Augusto Marinelli accusato di nepotismo per aver “sistemato” il figlio Nicola?

Come mai i giornali e le televisioni non parlano di questo gravissimo fatto?

Posto che siamo garantisti e che uno è innocente fino alla condanna definitiva, mi sembra doveroso informare i cittadini di queste notizie piuttosto che riempirci di sciocchezze sul processo di Cogne piuttosto che di Garlasco , con tutto il rispetto alle famiglie coinvolte.

Andrea Tj

Ecco quà:

“..la Patanè ha scritto nel numero di gennaio sul giornale on line (www.ateneopalermitano.it) di cui è responsabile (ha il tesserino verde dei giornalisti pubblicisti) che due professori palermitani, SALVATORE TUDISCA, preside della facoltà di Agraria, e ANTONIO BACARELLA, ordinario di Economia agroalimentare della stessa facoltà, erano indagati a Firenze per associazione a delinquere e abuso di ufficio.

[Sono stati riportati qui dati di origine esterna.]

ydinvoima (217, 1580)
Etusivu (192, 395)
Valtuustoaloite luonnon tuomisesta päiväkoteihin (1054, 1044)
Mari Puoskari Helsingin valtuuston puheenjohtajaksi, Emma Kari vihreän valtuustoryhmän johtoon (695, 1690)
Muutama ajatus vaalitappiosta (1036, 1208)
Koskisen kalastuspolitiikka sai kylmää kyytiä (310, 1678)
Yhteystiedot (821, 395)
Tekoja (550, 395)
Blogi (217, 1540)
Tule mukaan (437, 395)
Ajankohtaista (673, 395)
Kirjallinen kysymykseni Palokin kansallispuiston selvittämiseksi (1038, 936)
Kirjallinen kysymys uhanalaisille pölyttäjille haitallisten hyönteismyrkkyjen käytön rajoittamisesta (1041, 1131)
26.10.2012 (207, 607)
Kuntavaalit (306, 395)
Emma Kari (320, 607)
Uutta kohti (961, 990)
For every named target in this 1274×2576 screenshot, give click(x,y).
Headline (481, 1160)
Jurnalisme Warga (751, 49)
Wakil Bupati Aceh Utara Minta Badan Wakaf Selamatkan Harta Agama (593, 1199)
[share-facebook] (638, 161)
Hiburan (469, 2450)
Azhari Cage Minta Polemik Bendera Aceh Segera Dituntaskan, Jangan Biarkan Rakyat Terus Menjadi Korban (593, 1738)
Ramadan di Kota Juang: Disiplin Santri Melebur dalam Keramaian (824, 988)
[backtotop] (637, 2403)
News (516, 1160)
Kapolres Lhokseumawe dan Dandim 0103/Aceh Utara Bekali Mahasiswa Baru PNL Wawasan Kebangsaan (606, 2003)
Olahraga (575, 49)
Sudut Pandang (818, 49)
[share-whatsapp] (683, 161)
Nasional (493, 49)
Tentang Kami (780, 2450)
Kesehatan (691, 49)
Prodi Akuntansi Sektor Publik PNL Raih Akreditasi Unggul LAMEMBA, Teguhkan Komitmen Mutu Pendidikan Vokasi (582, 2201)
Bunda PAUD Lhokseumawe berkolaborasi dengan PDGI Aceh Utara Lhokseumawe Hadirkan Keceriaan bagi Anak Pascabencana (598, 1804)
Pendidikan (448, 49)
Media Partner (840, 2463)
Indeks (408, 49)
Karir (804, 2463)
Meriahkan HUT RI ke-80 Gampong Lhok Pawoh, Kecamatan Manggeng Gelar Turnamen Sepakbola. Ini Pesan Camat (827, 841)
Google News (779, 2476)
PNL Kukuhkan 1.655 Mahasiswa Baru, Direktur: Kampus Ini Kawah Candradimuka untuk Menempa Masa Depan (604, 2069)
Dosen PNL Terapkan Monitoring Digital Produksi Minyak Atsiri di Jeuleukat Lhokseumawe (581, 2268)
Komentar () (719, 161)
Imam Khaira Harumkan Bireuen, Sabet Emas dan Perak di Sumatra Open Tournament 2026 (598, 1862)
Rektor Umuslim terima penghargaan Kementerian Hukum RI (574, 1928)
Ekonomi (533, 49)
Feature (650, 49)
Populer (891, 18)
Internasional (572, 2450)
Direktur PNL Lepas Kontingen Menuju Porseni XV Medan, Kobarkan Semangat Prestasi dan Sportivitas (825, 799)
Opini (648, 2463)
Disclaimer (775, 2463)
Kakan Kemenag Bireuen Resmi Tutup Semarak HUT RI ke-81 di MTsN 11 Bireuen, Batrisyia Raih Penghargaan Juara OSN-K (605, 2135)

I magistrati, è scritto sul sito, li accusano di aver “pilotato concorsi per l’assegnazione di incarichi di insegnamento universitario. Per i professori in questione è relativa all’accusa di aver favorito la vittoria a un posto di ricercatore di Economia agraria del dottor Nicola Marinelli, figlio del rettore dell’Ateneo fiorentino. Domanda lecita: ma una dipendente dell’Università può scrivere sull’università? Certo che sì. Può scrivere, eccome se può. Alla Patanè piace scrivere di Università. E l’Università non l’accusa, a leggere la smilza raccomandata dell’8 marzo scorso (prot. 4822) di aver divulgato segreti d’ufficio, non le contesta di utilizzare impropriamente la sede pubblica per attivare e sostenere interessi privati. No, stende questo rimprovero: l’articolo in questione è diffamatorio. A cui fa seguire la seguente improvvisa ma definitiva deduzione: “l’attività svolta dalla S. V. si ritiene incompatibile con lo status di pubblico dipendente”.